[Exercise brief]
Rewrite all the records below with "Instruction" swapped for "Directive" and everything else unchanged.

— start Records supplied —

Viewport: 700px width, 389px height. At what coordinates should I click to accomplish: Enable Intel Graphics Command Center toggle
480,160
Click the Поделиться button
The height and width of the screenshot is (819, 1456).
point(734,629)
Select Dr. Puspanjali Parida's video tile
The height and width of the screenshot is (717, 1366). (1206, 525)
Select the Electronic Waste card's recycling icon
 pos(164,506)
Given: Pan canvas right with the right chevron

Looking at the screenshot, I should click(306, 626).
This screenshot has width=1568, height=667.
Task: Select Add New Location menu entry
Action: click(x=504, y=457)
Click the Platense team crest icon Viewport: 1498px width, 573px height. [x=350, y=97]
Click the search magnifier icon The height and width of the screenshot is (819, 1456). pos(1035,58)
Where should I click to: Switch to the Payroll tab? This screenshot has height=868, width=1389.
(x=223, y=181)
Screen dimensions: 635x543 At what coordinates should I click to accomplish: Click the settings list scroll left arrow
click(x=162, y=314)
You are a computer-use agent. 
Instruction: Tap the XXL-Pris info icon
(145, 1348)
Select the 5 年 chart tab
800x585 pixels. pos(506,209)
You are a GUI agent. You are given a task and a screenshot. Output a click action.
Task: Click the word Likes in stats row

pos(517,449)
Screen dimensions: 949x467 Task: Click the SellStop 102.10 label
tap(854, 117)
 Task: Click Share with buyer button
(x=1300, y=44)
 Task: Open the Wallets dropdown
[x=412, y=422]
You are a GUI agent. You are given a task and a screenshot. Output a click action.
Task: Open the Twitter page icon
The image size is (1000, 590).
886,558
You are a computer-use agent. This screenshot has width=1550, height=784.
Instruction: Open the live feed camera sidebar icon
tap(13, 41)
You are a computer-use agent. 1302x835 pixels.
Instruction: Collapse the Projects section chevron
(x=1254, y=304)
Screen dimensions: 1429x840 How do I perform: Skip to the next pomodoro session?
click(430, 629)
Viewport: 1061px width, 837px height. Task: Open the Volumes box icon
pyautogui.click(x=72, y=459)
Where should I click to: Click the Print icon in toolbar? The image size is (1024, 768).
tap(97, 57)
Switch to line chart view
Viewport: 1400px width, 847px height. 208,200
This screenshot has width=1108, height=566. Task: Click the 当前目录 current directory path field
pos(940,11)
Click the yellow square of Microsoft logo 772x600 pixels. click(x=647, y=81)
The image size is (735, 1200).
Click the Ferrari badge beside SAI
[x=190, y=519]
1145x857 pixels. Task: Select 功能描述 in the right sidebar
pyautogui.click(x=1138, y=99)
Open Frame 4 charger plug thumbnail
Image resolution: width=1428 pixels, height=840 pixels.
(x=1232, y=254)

— end Records supplied —

[The completed task]
Viewport: 700px width, 389px height. At what coordinates should I click to accomplish: Enable Intel Graphics Command Center toggle
480,160
Click the Поделиться button
The height and width of the screenshot is (819, 1456).
point(734,629)
Select Dr. Puspanjali Parida's video tile
The height and width of the screenshot is (717, 1366). (1206, 525)
Select the Electronic Waste card's recycling icon
 pos(164,506)
Given: Pan canvas right with the right chevron

Looking at the screenshot, I should click(306, 626).
This screenshot has width=1568, height=667.
Task: Select Add New Location menu entry
Action: click(x=504, y=457)
Click the Platense team crest icon Viewport: 1498px width, 573px height. [x=350, y=97]
Click the search magnifier icon The height and width of the screenshot is (819, 1456). pos(1035,58)
Where should I click to: Switch to the Payroll tab? This screenshot has height=868, width=1389.
(x=223, y=181)
Screen dimensions: 635x543 At what coordinates should I click to accomplish: Click the settings list scroll left arrow
click(x=162, y=314)
You are a computer-use agent. 
Directive: Tap the XXL-Pris info icon
(145, 1348)
Select the 5 年 chart tab
800x585 pixels. pos(506,209)
You are a GUI agent. You are given a task and a screenshot. Output a click action.
Task: Click the word Likes in stats row

pos(517,449)
Screen dimensions: 949x467 Task: Click the SellStop 102.10 label
tap(854, 117)
 Task: Click Share with buyer button
(x=1300, y=44)
 Task: Open the Wallets dropdown
[x=412, y=422]
You are a GUI agent. You are given a task and a screenshot. Output a click action.
Task: Open the Twitter page icon
The image size is (1000, 590).
886,558
You are a computer-use agent. This screenshot has width=1550, height=784.
Directive: Open the live feed camera sidebar icon
tap(13, 41)
You are a computer-use agent. 1302x835 pixels.
Directive: Collapse the Projects section chevron
(x=1254, y=304)
Screen dimensions: 1429x840 How do I perform: Skip to the next pomodoro session?
click(430, 629)
Viewport: 1061px width, 837px height. Task: Open the Volumes box icon
pyautogui.click(x=72, y=459)
Where should I click to: Click the Print icon in toolbar? The image size is (1024, 768).
tap(97, 57)
Switch to line chart view
Viewport: 1400px width, 847px height. 208,200
This screenshot has width=1108, height=566. Task: Click the 当前目录 current directory path field
pos(940,11)
Click the yellow square of Microsoft logo 772x600 pixels. click(x=647, y=81)
The image size is (735, 1200).
Click the Ferrari badge beside SAI
[x=190, y=519]
1145x857 pixels. Task: Select 功能描述 in the right sidebar
pyautogui.click(x=1138, y=99)
Open Frame 4 charger plug thumbnail
Image resolution: width=1428 pixels, height=840 pixels.
(x=1232, y=254)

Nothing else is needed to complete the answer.